Cette agression policière impose de souligner certaines réalités fondamentales de la vie politique et sociale en France et au plan international.

D’abord, cela met par terre la prétention déjà discréditée du gouvernement Macron que la pandémie avait «unifié» tout le pays derrière les travailleurs de première ligne. Une prétention symbolisée par le spectacle écœurant de responsables de partis politiques ayant sabré les budgets de la santé pendant des décennies se joignant aux applaudissements de 20h en l’honneur du personnel soignant. En fait, derrière cette façade d’unité nationale se tiennent des intérêts de classe diamétralement opposés. Au tout premier signe de revendications de ces mêmes travailleurs de la santé pour des ressources accrues dans les hôpitaux, leur permettant de lutter contre la pandémie et de travailler dans des conditions décentes et sûres, la réponse de la classe dirigeante et de ses représentants politiques est la répression pure et simple.

La politique du gouvernement Macron ne vise pas à lutter contre la maladie mais à protéger les intérêts de la grande entreprise française, notamment par une garantie de près de 400 milliards d’euros des dettes des entreprises françaises. Le gouvernement poursuit maintenant une politique de retour au travail qui conduira à une nouvelle propagation meurtrière du virus. Il indique clairement qu’il ne permettra aucune opposition populaire à sa politique. Sa décision d’envoyer des centaines de policiers anti-émeute lourdement armés à une manifestation nationale des personnels soignants ne peut être comprise que dans ce contexte.

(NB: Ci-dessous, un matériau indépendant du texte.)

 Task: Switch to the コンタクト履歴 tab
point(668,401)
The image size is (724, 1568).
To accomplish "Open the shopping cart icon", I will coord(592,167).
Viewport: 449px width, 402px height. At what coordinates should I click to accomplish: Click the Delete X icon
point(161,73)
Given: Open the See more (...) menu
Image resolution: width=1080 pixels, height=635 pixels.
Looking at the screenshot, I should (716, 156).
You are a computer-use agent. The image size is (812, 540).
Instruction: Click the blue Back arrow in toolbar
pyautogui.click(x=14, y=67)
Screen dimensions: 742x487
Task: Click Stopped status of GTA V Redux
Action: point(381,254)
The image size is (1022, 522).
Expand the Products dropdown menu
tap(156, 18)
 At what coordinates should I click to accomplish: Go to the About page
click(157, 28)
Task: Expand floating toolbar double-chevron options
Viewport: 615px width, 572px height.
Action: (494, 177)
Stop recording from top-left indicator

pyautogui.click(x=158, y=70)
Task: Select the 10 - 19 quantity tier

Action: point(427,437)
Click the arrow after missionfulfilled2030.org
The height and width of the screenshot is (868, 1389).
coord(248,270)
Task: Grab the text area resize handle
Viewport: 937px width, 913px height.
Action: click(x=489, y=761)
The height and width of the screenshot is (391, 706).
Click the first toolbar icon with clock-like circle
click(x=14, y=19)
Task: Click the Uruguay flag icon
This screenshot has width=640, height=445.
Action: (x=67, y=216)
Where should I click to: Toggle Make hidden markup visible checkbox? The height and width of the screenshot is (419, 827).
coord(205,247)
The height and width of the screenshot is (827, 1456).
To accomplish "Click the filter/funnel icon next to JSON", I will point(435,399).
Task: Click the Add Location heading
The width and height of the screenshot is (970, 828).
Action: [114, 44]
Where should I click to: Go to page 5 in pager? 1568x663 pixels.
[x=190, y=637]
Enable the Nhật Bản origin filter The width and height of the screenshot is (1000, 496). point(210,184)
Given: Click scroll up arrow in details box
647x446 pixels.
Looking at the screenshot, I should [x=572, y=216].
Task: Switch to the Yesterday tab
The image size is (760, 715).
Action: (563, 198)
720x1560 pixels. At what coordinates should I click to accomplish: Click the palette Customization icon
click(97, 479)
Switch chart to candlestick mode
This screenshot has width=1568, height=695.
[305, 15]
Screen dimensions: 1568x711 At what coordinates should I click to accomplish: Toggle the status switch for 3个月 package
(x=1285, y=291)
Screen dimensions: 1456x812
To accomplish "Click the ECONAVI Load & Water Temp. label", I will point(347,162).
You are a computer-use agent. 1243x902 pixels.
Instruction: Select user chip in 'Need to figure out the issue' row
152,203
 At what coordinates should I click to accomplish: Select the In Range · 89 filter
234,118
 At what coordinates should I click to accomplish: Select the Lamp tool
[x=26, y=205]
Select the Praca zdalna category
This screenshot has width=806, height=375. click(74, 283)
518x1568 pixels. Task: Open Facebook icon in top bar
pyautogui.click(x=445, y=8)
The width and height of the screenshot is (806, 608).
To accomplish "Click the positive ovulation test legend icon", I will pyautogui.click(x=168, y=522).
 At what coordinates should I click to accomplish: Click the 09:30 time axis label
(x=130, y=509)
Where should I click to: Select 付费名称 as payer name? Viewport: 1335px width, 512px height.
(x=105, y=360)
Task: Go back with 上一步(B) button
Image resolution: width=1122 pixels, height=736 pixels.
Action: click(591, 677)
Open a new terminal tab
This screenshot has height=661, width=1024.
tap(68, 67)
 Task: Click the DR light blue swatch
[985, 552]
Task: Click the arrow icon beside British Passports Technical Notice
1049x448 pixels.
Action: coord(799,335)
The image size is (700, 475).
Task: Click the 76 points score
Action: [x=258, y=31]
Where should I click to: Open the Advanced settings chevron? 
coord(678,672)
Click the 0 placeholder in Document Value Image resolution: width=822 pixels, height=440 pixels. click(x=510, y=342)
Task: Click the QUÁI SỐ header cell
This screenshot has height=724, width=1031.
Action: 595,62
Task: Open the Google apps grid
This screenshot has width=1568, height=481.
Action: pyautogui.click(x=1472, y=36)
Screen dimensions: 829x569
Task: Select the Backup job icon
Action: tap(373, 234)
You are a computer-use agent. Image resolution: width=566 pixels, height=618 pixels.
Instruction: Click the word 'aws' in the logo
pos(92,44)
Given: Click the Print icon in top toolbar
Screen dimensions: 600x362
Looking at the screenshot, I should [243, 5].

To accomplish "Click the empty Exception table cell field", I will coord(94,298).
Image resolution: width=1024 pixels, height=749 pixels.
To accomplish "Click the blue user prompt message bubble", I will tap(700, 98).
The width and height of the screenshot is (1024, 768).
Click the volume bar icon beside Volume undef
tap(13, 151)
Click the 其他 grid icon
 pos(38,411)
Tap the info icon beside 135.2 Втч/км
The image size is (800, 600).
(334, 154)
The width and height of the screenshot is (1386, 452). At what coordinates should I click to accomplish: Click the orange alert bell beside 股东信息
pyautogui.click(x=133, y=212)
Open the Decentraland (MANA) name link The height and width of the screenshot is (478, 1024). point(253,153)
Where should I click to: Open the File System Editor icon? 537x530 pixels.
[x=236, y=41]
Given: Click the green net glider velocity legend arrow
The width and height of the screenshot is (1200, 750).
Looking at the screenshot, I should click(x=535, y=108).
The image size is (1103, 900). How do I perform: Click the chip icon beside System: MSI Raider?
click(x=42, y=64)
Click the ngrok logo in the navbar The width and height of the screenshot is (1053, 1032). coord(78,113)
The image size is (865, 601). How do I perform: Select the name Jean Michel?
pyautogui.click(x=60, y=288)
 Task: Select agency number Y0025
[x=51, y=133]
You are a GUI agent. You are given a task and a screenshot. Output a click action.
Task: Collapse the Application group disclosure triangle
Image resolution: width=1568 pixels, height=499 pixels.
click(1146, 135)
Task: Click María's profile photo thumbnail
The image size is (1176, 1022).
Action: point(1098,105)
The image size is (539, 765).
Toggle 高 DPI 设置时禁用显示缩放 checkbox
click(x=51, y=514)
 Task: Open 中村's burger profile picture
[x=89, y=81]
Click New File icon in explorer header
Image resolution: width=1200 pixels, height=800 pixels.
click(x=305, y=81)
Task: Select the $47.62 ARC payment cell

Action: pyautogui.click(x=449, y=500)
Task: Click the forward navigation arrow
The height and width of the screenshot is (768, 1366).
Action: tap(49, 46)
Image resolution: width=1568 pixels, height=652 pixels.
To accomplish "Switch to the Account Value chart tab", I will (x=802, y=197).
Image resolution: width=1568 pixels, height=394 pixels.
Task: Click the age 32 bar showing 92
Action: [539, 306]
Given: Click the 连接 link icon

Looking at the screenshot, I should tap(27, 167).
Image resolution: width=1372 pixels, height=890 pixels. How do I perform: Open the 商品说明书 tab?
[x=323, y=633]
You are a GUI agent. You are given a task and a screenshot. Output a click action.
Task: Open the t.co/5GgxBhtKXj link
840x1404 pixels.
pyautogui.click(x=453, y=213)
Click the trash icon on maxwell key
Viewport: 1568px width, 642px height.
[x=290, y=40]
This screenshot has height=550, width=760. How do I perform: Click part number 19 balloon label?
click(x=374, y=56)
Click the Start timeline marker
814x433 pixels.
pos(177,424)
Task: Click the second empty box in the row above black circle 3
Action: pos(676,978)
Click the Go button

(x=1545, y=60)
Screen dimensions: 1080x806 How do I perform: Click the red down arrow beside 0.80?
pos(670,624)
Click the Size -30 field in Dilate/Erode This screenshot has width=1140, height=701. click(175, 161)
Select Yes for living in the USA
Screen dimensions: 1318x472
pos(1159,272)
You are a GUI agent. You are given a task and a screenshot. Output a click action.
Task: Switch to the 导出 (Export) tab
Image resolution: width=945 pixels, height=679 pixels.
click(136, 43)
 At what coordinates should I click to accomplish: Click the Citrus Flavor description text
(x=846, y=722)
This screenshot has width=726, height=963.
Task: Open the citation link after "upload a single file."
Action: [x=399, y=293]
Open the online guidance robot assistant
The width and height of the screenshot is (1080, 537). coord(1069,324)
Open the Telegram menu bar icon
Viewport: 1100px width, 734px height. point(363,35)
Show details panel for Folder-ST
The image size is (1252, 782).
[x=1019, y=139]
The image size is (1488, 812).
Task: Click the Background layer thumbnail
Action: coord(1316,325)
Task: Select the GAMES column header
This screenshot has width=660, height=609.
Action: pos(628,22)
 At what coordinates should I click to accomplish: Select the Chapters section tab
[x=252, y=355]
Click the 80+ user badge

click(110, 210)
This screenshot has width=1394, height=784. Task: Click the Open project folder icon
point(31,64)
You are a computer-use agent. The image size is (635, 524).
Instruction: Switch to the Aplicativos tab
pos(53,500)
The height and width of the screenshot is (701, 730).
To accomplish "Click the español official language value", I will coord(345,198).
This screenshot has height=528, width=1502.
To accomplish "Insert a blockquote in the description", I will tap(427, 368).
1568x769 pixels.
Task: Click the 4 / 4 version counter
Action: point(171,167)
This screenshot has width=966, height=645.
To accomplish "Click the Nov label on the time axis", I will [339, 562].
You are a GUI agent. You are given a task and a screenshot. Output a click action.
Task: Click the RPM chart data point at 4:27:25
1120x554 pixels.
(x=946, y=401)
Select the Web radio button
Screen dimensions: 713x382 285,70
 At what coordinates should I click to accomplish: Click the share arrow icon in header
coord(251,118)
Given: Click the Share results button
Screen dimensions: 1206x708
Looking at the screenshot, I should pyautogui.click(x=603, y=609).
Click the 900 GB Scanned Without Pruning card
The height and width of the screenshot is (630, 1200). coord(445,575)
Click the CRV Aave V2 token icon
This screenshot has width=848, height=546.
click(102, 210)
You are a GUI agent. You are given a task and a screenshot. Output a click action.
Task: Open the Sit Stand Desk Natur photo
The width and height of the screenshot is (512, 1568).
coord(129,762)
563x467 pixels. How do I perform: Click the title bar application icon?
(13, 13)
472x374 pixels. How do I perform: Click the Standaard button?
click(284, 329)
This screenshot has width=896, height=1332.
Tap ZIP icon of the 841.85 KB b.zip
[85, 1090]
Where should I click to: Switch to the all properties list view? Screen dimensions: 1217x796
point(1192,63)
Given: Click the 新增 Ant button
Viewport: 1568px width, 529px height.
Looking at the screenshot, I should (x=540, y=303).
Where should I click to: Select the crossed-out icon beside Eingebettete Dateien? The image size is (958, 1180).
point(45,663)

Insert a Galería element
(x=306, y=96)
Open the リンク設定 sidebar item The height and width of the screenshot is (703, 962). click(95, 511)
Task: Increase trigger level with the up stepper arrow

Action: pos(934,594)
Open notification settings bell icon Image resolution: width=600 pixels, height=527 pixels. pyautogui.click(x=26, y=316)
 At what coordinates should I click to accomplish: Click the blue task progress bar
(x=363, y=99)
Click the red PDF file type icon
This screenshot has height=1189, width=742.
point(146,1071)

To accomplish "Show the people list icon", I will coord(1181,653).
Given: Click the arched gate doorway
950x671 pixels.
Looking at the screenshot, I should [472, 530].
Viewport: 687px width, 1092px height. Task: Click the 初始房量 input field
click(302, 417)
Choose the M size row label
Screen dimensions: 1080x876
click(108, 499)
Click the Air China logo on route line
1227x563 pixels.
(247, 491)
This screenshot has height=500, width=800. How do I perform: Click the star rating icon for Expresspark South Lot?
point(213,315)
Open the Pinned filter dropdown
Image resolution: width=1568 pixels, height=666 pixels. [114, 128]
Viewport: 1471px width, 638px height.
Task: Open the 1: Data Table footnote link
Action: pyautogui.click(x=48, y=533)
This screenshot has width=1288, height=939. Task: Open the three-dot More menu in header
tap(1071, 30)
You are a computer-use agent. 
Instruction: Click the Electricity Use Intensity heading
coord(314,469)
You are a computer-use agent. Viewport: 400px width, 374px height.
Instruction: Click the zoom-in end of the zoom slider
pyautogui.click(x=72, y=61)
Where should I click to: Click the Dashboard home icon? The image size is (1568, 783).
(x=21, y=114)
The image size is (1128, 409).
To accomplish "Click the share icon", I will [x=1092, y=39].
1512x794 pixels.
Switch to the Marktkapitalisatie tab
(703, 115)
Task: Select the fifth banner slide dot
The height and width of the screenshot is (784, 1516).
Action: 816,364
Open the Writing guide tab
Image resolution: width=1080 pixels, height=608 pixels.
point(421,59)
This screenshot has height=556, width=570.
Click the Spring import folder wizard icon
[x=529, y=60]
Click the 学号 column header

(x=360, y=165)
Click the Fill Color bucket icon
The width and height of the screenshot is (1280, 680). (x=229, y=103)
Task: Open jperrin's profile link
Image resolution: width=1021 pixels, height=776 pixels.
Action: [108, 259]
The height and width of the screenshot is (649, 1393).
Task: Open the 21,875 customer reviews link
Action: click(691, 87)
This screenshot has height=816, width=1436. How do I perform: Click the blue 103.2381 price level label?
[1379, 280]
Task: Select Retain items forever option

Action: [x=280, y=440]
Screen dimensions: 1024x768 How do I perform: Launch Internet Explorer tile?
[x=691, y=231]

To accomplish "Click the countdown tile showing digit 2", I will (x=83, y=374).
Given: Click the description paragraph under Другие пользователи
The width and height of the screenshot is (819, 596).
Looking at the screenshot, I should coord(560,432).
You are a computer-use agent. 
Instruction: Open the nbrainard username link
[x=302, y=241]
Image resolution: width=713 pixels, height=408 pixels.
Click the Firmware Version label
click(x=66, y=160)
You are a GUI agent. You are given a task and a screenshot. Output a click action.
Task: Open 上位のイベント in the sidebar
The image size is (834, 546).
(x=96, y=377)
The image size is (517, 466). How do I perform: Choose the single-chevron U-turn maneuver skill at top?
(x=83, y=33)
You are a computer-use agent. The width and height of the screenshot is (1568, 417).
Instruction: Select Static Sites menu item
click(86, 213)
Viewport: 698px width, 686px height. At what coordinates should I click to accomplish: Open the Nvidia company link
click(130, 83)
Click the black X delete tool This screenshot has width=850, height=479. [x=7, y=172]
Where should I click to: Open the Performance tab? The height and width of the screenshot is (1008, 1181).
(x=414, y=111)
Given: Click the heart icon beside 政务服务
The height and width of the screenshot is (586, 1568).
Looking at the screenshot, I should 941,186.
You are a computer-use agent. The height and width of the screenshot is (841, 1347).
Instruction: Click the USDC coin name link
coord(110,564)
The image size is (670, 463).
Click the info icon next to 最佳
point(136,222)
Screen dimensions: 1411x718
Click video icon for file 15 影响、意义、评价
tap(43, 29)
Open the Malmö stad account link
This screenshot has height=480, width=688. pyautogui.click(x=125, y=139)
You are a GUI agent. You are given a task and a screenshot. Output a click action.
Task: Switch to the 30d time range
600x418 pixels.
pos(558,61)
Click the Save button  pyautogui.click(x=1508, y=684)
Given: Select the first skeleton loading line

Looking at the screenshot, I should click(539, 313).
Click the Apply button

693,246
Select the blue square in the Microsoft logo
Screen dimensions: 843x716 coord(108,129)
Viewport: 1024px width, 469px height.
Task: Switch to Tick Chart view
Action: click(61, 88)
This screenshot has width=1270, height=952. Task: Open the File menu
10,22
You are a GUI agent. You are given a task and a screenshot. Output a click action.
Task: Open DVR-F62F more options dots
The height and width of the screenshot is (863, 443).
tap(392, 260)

Malgré le soutien de masse aux augmentations de salaire des personnels soignants et à l’augmentation du financement des hôpitaux, le gouvernement Macron a déjà annoncé que toute haute de salaire des soignants serait plus que compensée par des coupes budgétaires dans le reste du secteur santé. Le ministre de la Santé, Olivier Véran, a déclaré le mois dernier que le gouvernement voulait mettre fin à ce qu’il appelait les «carcans » empêchant les employés de santé de travailler plus longtemps ; ce qui signifie la fin de la semaine de 35 heures. La réduction des dépenses de santé est considérée par la classe dirigeante comme nécessaire pour financer un transfert massif de richesse, puisée dans les services sociaux, vers les plans de sauvetage des riches.

L’arrestation de Farida a également lieu dans le contexte d’un mouvement mondial de travailleurs et de jeunes contre la violence policière, déclenché par le meurtre de George Floyd aux États-Unis. Ces manifestations ont produit un mouvement mondial précisément parce que la violence policière est un phénomène mondial. De la Nouvelle-Zélande à la France en passant par le Brésil, la police exerce la même fonction sociale dans la société capitaliste : la défense des intérêts de la classe dirigeante contre la classe ouvrière.

L’agression de Farida, une travailleuse d’origine maghrébine, est une preuve de plus que ceux qui sont ciblés par la violence policière sont les travailleurs de toutes ethnies et de toutes couleurs de peau. En France, les forces de police visées par les manifestations contre le meurtre d’Adama Traoré ont monté ces deux dernières années une répression de masse contre les manifestations pacifiques des Gilets jaunes et les grèves des travailleurs. Des dizaines d’entre eux ont eu des mains arrachées par des grenades assourdissantes et des yeux crevés par des tirs de balles en caoutchouc. En réponse au mouvement croissant de la classe ouvrière pour l’égalité sociale à l’international, la classe dirigeante de chaque pays organise la violence policière et renforce ses forces de répression.